**Instructions**
A – From JamesD's post in the photography thread, list every term he uses for a photographer who lacks the skilled practitioner's ability.
B – Say whether each statement agrees with the photography thread, answering yes or no and quoting the deciding words. (i) JamesD calls the process behind an unskilled photographer's good image at least partly accidental. (ii) JamesD argues that professionals are threatened by amateurs. (iii) The poster before JamesD apologizes for going too far.
C – Write the next part of the photography thread, picking up after its last line.

BEsides, my point was, that just because the inexperienced can create something beautiful everyonce in a while, doesnt pose a threat to the dedicated. I don't see what monkeys replicating shakespeare *cough* browning *cough*  has to do with that at all.  
anyway sorry bout that, stepped a bit outa line, took it a bit to far, but i had to pwn you there, couldn't resist .


----------



## JamesD (May 20, 2006)

Puerility aside, the point remains, and it's this:  If you take a thousand shots, with at least marginal control of exposure and post-processing (particularly with the powerful tools we use, and which any novice can use, though perhaps not as well), then you're bound to eventually wind up with at least one image that's halfway decent, and perhaps even pretty good.

The point is, the process is, at least to some degree, accidental.

Introduce skill into the process, and the results will be much more consistent--and more to the point, _deliberate_.

It's not a matter of the professional being threatened by the amateur.  It's a matter of wading through the flood of mediocrity, and a matter of dealing with the conceited amateur (or n00'b, to use your eloquent term) thinking that because his or her occasional accident is perhaps as good as the skilled practitioner's deliberate and consistently repeated excellence, that the conceited amateur is therefore the skilled practitioner's equal.  This is clearly not the case.

The novice or amateur who is not conceited and is willing to learn and improve in a deliberate manner; or who recognizes his own level of skill and where it stands on the scale, not seeking to artificially elevate it to a point he has not yet attained.... this is another case entirely.  Such an artist is worthy of attention.

And now, I'm going to place my attention on something less unworthy.


----------



## panzershreck (May 20, 2006)

**Dataset entries**

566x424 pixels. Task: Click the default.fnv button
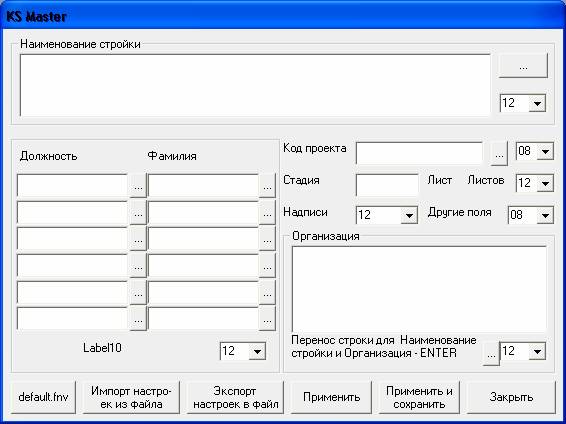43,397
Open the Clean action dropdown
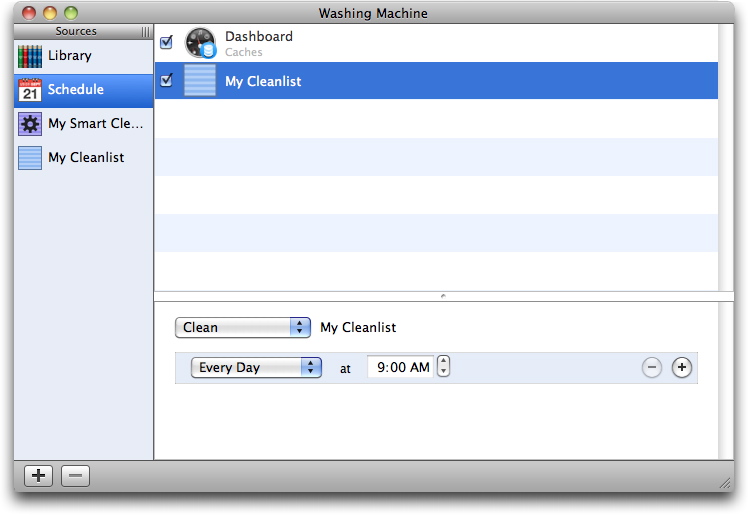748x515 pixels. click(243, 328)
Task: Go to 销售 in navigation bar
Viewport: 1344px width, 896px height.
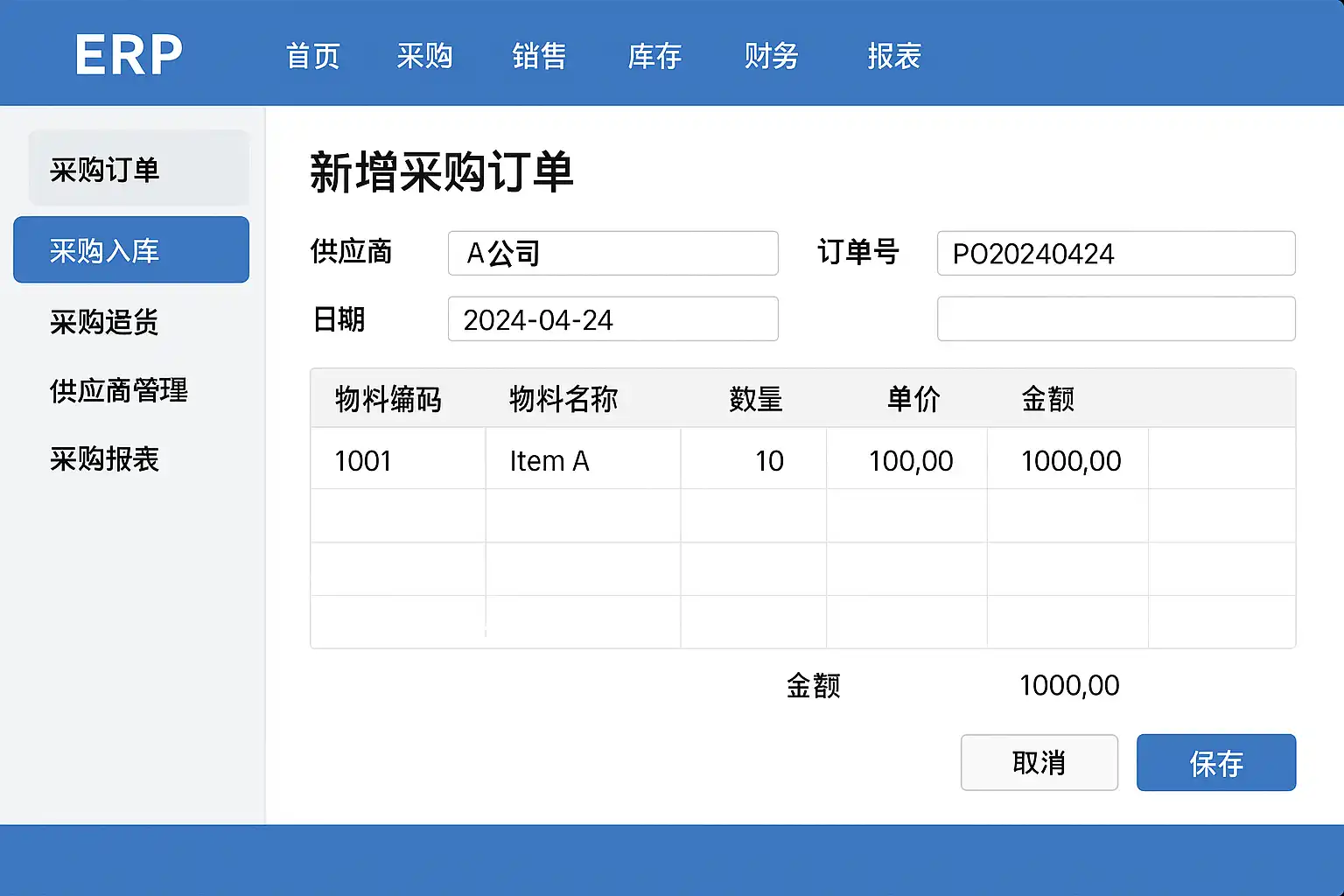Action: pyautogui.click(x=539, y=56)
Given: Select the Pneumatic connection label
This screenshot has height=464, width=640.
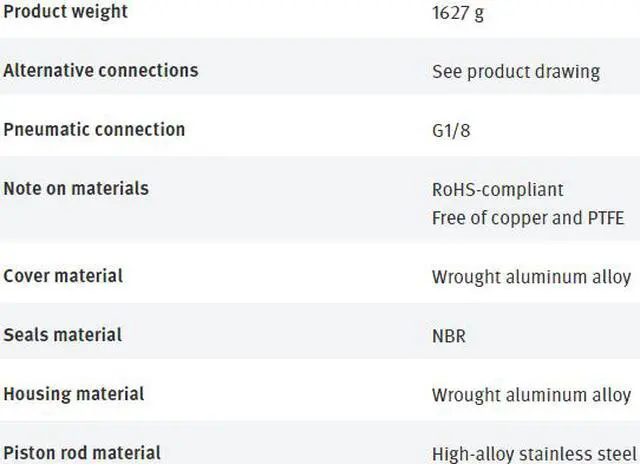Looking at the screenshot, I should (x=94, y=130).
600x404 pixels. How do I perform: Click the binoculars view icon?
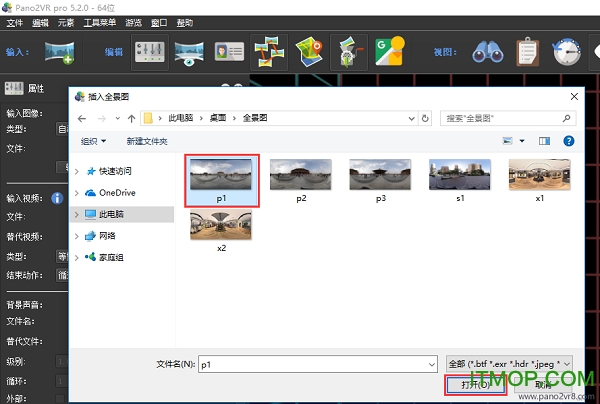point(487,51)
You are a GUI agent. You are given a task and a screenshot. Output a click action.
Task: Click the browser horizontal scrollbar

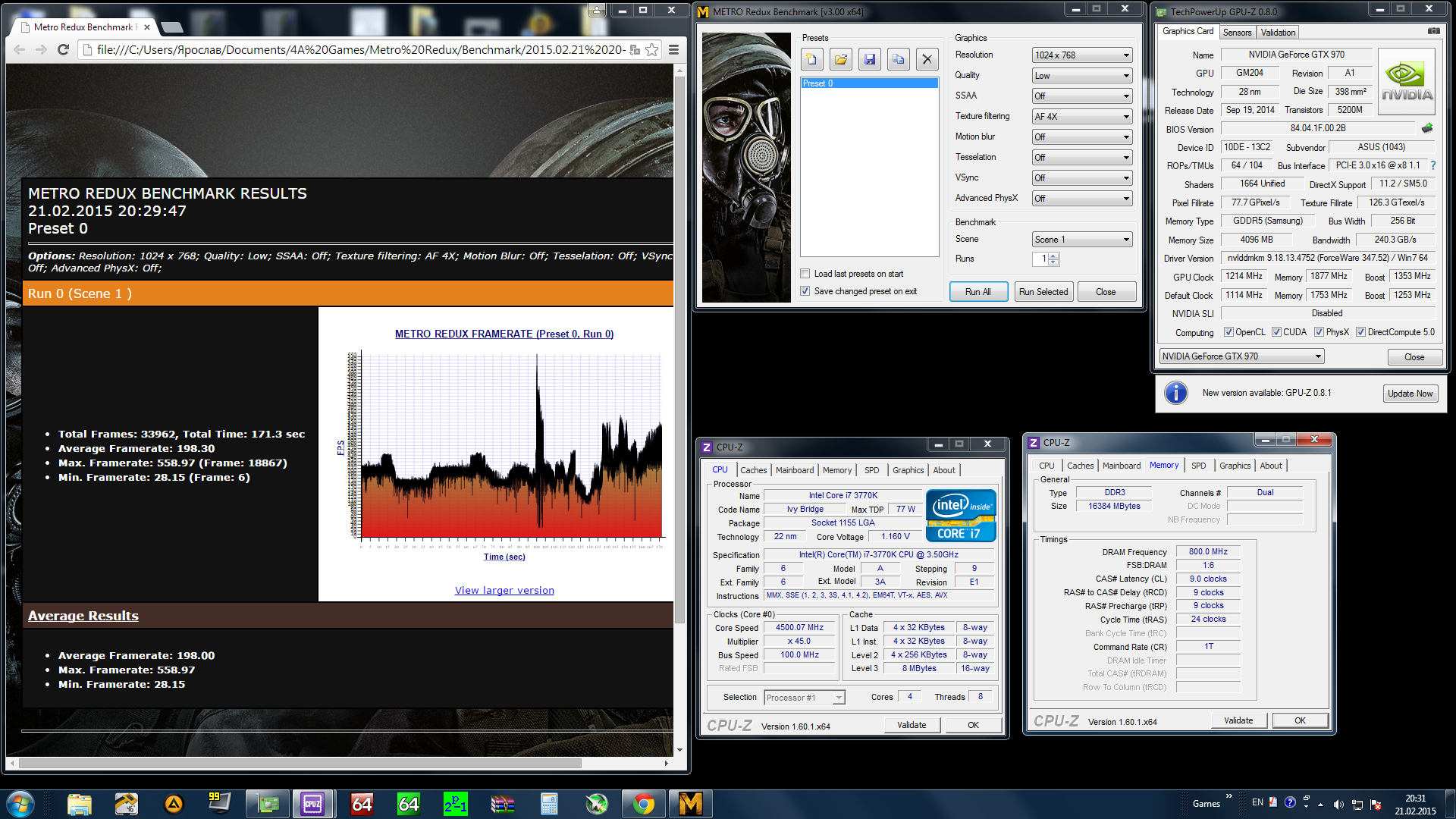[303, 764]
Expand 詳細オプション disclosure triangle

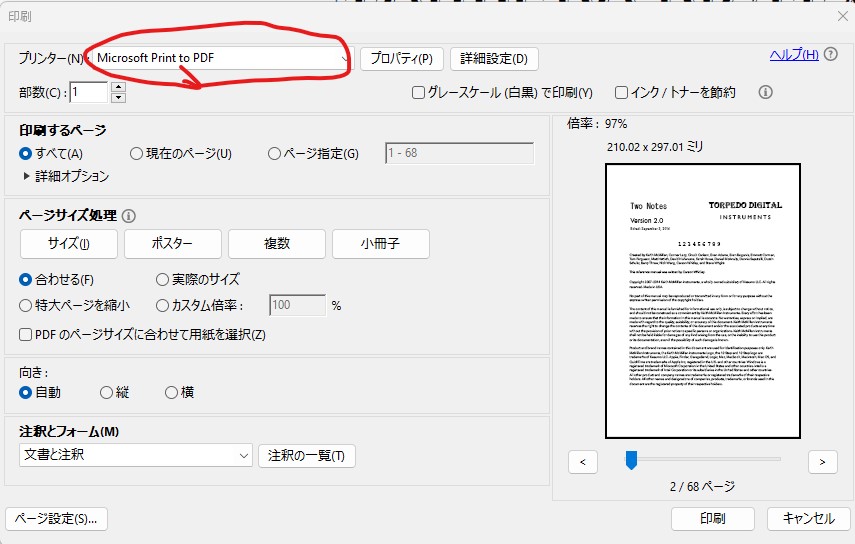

**Exercise answers**
A –
novice
amateur
conceited amateur
n00'b

B –
(i) Yes: "the process is, at least to some degree, accidental."
(ii) No: "It's not a matter of the professional being threatened by the amateur."
(iii) Yes: "anyway sorry bout that, stepped a bit outa line, took it a bit to far"

C –
i'll weigh in with my opinion

honestly i don't care about the "commercial" or "accidental" aspect of art as a disadvantage in anyway, in fact i think it's an advantage, in a sense everytime i go out to take a picture i'm merely going by intuition and accident, the only skilled part of my process is my knowledge of the camera and my ability to say "no" to taking a picture, something anybody who is 100% dedicated to film (at the moment) has to live by... in my drawing most things are accidents, the only difference between me and say - some guy off the street, is that i know how to draw with some tools, and he doesn't, i'm positive that if that random guy was interested in learning how to use drawing tools and motivated to learn how to approach drawing in his own way, he'd probably be better than I am

the thing is that the photo with the dolphin in it IS a good photo, if some random guy popped up on here with it people would be praising him for it, however corny it may seem... it's not National Geographic worthy of course, but then most photos - artistic or not - aren't worthy, simply out of the approach the photos take to their subject...

as far as automation goes, most processes are already out of my hands anyways, you can never be totally original when you're accepting a medium somebody else invented, unless you invent your own medium, and even then you're accepting the way other people throughout history have developed image composition, just look at photos today in general compared to photos from 30 years ago, totally different styles...

point being, i think it's rediculous to blast people for enjoying a photo, i also think it's rediculous to blast photographers because of lack of skill and praise those in turn who do have skill, as inferior/superior in any way, i know i can consistently turn out good results, i also know that i can consistently turn out bad results... who cares? besides i never know what other people like of mine... i can say "this is a good photo!" but then everybody i know picks an accidental photo as the good photo... as a film photographer i can say that i'm more artistic, because i have a 70% success rate when i go out to take photos - and then i only take say 24 or less photos of which 20 are good, whereas some guy with a digital camera goes out and takes 500 photos and picks 20 good photos, and because of that i'm better because if i took 500 photos i'd end up with 400 good photos... i think not! in the end who cares?

after all, photography is still not 100% accepted in the art world, painting/sculpture still reign supreme there


----------



## Arch (May 20, 2006)

JamesD said:
			
		

> It's not a matter of the professional being threatened by the amateur.





			
				Luke said:
			
		

> if a crap photographer can be good cos of digital, imagine how good a talented photographer will be, i don't think this will brng any sort of revolution.



In the world of 'art' with 'artists' ..... you both may have a point. But in the world of the professional commercial photographer, it is very much a matter of the pro being threatened by the amateur and the digital revolution is already effecting the pro.

Most of the photo's i get sent on disk nowadays from businesses to incorporate into design work are taken by amateurs, where previously i would of only been sent professional or stock photography......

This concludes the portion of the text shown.